Moreover, there’s a comparison and a balance between Clarissa, the life’s symbol, and Smith, the death’s one. When we are born we receive life as a serene walk, so something lovely. But going on it doesn’t reflects this point: life will be full of sorrow and the more you survive, the more you will suffer from. And so, what are you able to do? You have a dual alternative: waiting for the death or reach it by killing yourself. You’re always facing this crossroads and in each moment you can take your decision. Clarissa feels like being condemned because of her decision to live and for her impure temper. However, there’s a prize too: the happiness of appreciate your life and every little thing. Clarissa is now able to do it because she’s chosen life. In particular, the narrator uses the sky metaphor, the world part symbol of safety for many centuries (a value given by Christian religion): Clarissa’s most enjoyable activity is looking the sky, so hoping for the best and safety from the sorrows.

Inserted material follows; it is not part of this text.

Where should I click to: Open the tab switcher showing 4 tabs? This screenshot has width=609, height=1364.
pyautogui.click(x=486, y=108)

Now, the reader finds her reflection’s point: we will be able to appreciate life and to understand what really matters only after living a life and resisting. She looks the sky and it appears ashen and pale, differently from her dark idea. A sky carrying a part of her. She has no pity of Smith: it has been his own choice knowing the consequences too. But he is dead, not her and her guests: for them life is going on. She’s chosen life and she must face hours and the other hours again. This life: to carry on. And then she feels similar to him precisely because he is her antithesis.In particular the reader feels life continuity very well in his mind thanks to the clock’s image: hours’ count gives dynamic repetition and succession.

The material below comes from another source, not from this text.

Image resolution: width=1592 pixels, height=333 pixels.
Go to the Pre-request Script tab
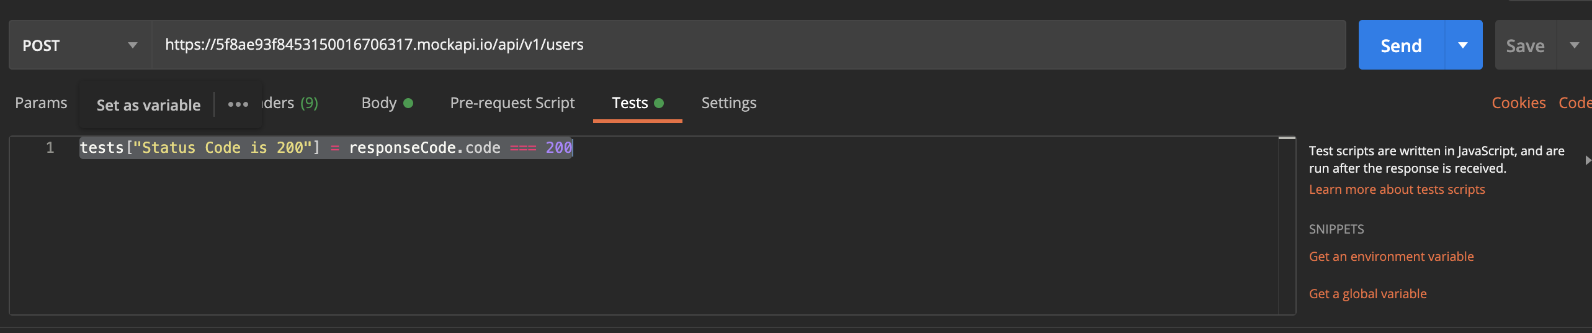coord(512,103)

For this last comment, the reader understands that at the beginning she felt annoyed to Smith rather than to Bradshow. Indeed that paragraph starts and ends with the same question, regarding Bradshaw’s behavior, and in the middle there’s Smith’s suicide description and Clarissa’s feelings about it, that is she’s angry with Smith’s choice but she’s unable to admit herself it, therefore she shifts her inner sensation’s causes to someone else. So, even the language used is a textual spy of this sensation. And after that the reader is able to sustain the structure’s strength: it gives continuity and makes him/her think to the hours. In particular it reminds a poem structure because of its circular typology: Clarissa moves to the little room from the party firstly thinking “A young man had killed himself” and, passing through her inners ideas, she moves again from the little room returning to the party but thinking “The young man had killed himself”. Therefore the beginning is as the same as the end: Clarissa is having her party.
Last but not least, another important point is the free indirect speech’s choice which confers truth and makes the reader closely to the character and her feelings. For example the first sentence “What business had the Bradshaws to talk of death at her party!” lets the reader understands Clarissa’s annoyed; or the expression “What an extraordinary night!” stressed by the emphasis of the “!” makes the reader conscious she’s happy and satisfied.
Personal comment: In my opinion this extra includes the most important novel’s function: it’s a genre able to include all the other ones. The reader is able to find it out her for the poetical language (poetry), the rhetorical questions (theatre’s monologues and rhetoric) and its novel’s main characteristic that is the mixture between narrative’s techniques (for example feelings expressed during narration with free indirect speech or narrator’s voice together character’s one).